Target pointing data:
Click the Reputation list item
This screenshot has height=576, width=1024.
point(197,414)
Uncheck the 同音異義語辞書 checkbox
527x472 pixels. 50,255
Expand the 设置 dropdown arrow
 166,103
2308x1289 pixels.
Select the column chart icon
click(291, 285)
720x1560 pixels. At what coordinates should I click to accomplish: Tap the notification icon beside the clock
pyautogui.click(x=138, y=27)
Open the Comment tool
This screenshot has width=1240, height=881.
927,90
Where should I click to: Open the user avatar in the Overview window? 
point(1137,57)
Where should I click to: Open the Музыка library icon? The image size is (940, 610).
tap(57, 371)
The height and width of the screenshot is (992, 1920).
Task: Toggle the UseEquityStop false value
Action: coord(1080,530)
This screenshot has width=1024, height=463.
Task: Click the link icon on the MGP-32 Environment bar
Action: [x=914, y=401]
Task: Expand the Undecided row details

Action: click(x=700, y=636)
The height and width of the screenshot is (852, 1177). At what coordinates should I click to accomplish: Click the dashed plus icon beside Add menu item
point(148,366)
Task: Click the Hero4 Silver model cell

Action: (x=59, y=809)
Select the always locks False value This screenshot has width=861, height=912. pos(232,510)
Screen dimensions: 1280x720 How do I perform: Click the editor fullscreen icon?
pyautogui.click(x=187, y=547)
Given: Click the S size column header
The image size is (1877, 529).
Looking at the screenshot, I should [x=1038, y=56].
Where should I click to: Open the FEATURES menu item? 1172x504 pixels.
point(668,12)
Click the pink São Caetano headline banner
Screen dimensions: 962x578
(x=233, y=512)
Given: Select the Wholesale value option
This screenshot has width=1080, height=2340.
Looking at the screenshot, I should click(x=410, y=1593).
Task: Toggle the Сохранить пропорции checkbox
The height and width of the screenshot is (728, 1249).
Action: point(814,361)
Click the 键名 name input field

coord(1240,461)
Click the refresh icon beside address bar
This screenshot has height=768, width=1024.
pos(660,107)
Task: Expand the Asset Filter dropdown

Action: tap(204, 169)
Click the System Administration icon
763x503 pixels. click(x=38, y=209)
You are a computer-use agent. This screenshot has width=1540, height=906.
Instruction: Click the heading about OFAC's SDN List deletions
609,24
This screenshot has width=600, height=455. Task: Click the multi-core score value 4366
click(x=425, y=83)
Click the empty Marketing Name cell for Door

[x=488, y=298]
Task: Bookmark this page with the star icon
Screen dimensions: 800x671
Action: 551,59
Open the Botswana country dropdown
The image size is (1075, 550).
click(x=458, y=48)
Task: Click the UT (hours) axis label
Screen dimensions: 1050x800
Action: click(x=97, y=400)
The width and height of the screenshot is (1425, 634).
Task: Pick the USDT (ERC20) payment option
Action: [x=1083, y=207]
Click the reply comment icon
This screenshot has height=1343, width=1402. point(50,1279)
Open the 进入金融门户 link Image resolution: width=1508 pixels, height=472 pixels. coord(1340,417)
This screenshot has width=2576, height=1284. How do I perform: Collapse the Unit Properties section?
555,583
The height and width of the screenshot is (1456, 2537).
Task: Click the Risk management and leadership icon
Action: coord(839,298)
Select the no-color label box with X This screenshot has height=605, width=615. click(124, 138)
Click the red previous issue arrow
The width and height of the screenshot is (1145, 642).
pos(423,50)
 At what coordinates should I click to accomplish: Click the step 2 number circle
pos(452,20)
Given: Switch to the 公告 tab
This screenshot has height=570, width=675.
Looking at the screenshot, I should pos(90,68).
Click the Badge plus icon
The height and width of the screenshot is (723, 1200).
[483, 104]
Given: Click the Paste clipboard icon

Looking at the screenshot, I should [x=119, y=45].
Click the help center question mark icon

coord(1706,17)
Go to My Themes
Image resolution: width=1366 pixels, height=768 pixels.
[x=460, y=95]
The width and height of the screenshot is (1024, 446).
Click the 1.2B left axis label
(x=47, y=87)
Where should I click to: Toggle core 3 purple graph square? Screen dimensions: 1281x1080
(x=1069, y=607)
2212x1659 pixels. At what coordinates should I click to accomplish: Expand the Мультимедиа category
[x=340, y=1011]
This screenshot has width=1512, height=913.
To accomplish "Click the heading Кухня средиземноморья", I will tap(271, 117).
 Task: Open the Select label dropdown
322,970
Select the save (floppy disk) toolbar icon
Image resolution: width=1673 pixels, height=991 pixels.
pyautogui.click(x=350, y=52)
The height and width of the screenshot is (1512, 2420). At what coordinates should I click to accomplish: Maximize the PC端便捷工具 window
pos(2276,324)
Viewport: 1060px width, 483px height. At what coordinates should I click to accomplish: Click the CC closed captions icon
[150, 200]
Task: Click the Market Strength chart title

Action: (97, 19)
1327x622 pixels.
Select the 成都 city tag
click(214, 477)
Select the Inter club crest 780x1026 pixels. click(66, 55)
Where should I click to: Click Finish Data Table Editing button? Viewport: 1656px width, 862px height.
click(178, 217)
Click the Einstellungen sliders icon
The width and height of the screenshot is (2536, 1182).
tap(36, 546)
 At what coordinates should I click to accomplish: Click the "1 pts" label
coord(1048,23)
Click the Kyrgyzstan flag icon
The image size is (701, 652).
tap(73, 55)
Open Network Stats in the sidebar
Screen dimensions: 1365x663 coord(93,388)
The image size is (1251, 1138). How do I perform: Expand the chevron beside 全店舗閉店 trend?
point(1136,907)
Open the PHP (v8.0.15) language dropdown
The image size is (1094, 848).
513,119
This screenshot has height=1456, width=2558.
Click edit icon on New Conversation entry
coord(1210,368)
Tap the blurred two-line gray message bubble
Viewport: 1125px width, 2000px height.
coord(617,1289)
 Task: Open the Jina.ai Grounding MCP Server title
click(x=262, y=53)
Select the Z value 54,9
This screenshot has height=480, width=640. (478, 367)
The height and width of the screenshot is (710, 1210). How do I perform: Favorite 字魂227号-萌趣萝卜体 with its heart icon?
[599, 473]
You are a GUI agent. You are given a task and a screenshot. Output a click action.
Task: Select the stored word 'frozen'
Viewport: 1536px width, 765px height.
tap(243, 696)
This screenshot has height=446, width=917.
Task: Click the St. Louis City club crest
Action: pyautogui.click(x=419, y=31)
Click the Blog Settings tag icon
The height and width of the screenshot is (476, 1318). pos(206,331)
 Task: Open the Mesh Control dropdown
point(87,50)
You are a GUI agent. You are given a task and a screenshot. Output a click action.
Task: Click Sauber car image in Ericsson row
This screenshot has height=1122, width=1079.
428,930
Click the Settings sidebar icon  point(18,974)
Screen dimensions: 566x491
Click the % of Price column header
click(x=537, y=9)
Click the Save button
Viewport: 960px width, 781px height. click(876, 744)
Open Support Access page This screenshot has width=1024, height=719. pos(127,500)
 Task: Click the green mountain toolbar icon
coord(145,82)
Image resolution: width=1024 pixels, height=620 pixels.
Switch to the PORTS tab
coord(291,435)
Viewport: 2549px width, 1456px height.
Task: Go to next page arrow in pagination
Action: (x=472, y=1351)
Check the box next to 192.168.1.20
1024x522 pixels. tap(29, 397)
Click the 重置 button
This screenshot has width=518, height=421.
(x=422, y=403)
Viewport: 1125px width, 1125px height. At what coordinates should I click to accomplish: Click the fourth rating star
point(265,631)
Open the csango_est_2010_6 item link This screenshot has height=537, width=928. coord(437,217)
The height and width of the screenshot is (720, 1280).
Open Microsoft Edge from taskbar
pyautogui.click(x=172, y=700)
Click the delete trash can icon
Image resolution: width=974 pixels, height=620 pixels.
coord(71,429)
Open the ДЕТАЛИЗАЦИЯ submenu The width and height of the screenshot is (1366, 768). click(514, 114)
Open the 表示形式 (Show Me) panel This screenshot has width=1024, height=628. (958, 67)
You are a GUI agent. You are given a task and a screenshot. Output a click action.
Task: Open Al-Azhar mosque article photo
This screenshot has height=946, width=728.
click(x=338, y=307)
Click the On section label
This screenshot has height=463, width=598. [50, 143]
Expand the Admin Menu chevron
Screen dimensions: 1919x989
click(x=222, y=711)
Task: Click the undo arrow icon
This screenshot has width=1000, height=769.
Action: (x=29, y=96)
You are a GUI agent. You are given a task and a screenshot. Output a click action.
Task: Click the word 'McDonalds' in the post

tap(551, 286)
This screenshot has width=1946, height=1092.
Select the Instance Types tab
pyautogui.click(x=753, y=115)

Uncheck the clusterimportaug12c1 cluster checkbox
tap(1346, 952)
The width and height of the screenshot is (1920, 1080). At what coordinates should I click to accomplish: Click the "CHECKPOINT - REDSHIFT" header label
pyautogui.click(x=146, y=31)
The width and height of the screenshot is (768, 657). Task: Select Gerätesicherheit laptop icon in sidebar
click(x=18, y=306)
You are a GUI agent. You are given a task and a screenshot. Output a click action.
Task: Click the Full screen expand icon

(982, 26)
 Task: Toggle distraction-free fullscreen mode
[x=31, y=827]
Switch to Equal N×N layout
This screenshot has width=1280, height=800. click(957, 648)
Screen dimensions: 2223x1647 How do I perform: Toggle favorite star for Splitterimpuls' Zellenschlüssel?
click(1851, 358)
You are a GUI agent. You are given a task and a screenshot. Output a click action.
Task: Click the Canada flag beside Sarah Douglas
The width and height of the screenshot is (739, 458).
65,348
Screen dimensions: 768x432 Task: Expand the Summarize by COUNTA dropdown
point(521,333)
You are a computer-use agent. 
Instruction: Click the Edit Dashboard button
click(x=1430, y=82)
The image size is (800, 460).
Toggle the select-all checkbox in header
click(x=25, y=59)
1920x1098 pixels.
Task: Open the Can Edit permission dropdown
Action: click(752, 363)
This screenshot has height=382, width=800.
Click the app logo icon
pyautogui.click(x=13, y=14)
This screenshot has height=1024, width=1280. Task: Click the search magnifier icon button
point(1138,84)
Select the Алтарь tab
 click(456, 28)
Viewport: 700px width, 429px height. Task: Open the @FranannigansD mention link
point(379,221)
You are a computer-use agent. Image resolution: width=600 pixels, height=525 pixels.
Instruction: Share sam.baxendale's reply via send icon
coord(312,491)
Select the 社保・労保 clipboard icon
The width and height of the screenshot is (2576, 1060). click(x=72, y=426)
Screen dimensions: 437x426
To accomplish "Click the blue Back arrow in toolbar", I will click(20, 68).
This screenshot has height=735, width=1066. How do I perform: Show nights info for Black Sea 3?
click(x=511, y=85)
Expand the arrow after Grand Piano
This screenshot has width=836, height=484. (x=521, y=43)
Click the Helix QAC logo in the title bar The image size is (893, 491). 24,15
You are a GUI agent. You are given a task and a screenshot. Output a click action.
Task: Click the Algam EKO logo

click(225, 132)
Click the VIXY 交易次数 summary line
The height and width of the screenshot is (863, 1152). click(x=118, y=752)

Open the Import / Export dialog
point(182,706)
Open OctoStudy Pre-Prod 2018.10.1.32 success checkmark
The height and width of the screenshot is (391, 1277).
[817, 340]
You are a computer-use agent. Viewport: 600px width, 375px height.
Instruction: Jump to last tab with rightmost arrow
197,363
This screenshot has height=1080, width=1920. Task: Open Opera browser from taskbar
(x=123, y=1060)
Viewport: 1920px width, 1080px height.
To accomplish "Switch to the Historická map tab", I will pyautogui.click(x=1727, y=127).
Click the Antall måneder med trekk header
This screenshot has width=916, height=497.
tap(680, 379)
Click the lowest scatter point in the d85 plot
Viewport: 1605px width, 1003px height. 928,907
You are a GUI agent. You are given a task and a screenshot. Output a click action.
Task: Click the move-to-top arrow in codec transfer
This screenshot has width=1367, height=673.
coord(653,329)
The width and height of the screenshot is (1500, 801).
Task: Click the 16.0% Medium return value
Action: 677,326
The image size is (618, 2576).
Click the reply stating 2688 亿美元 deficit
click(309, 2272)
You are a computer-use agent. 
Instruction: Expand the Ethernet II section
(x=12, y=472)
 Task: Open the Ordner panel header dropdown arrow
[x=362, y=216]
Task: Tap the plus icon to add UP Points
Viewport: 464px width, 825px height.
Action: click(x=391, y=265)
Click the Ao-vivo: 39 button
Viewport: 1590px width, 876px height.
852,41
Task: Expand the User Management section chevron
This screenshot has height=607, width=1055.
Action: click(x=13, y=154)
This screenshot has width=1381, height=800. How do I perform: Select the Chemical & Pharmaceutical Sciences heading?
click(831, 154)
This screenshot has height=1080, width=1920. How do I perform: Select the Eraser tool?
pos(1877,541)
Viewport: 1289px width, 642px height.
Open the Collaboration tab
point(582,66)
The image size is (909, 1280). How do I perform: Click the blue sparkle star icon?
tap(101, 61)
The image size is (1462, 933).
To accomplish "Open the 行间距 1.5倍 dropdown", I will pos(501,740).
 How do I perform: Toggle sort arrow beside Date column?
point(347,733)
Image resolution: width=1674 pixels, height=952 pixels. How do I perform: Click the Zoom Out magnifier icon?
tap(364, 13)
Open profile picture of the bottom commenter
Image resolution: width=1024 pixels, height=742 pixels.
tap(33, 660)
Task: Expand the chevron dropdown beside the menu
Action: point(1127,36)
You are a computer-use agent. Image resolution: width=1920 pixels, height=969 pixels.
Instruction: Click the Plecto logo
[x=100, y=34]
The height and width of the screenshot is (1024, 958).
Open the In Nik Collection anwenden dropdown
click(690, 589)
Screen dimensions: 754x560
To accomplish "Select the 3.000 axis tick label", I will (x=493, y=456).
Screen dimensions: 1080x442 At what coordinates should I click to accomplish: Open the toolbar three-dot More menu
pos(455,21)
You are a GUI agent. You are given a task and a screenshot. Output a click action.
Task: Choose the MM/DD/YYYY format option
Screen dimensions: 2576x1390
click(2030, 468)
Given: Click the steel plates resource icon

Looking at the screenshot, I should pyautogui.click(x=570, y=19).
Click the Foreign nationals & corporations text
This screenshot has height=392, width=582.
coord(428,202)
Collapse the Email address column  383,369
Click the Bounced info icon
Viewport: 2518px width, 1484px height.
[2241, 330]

Set problem: Update the records from their beginning through the line containing "Looking at the screenshot, I should click(x=410, y=1593).", replacing "Reputation" with "Ratings" and leaving everything else unchanged.

Result of this task:
Click the Ratings list item
This screenshot has height=576, width=1024.
point(197,414)
Uncheck the 同音異義語辞書 checkbox
527x472 pixels. 50,255
Expand the 设置 dropdown arrow
 166,103
2308x1289 pixels.
Select the column chart icon
click(291, 285)
720x1560 pixels. At what coordinates should I click to accomplish: Tap the notification icon beside the clock
pyautogui.click(x=138, y=27)
Open the Comment tool
This screenshot has width=1240, height=881.
927,90
Where should I click to: Open the user avatar in the Overview window? 
point(1137,57)
Where should I click to: Open the Музыка library icon? The image size is (940, 610).
tap(57, 371)
The height and width of the screenshot is (992, 1920).
Task: Toggle the UseEquityStop false value
Action: coord(1080,530)
This screenshot has width=1024, height=463.
Task: Click the link icon on the MGP-32 Environment bar
Action: [x=914, y=401]
Task: Expand the Undecided row details

Action: click(x=700, y=636)
The height and width of the screenshot is (852, 1177). At what coordinates should I click to accomplish: Click the dashed plus icon beside Add menu item
point(148,366)
Task: Click the Hero4 Silver model cell

Action: (x=59, y=809)
Select the always locks False value This screenshot has width=861, height=912. pos(232,510)
Screen dimensions: 1280x720 How do I perform: Click the editor fullscreen icon?
pyautogui.click(x=187, y=547)
Given: Click the S size column header
The image size is (1877, 529).
Looking at the screenshot, I should [x=1038, y=56].
Where should I click to: Open the FEATURES menu item? 1172x504 pixels.
point(668,12)
Click the pink São Caetano headline banner
Screen dimensions: 962x578
(x=233, y=512)
Given: Select the Wholesale value option
This screenshot has width=1080, height=2340.
Looking at the screenshot, I should click(x=410, y=1593).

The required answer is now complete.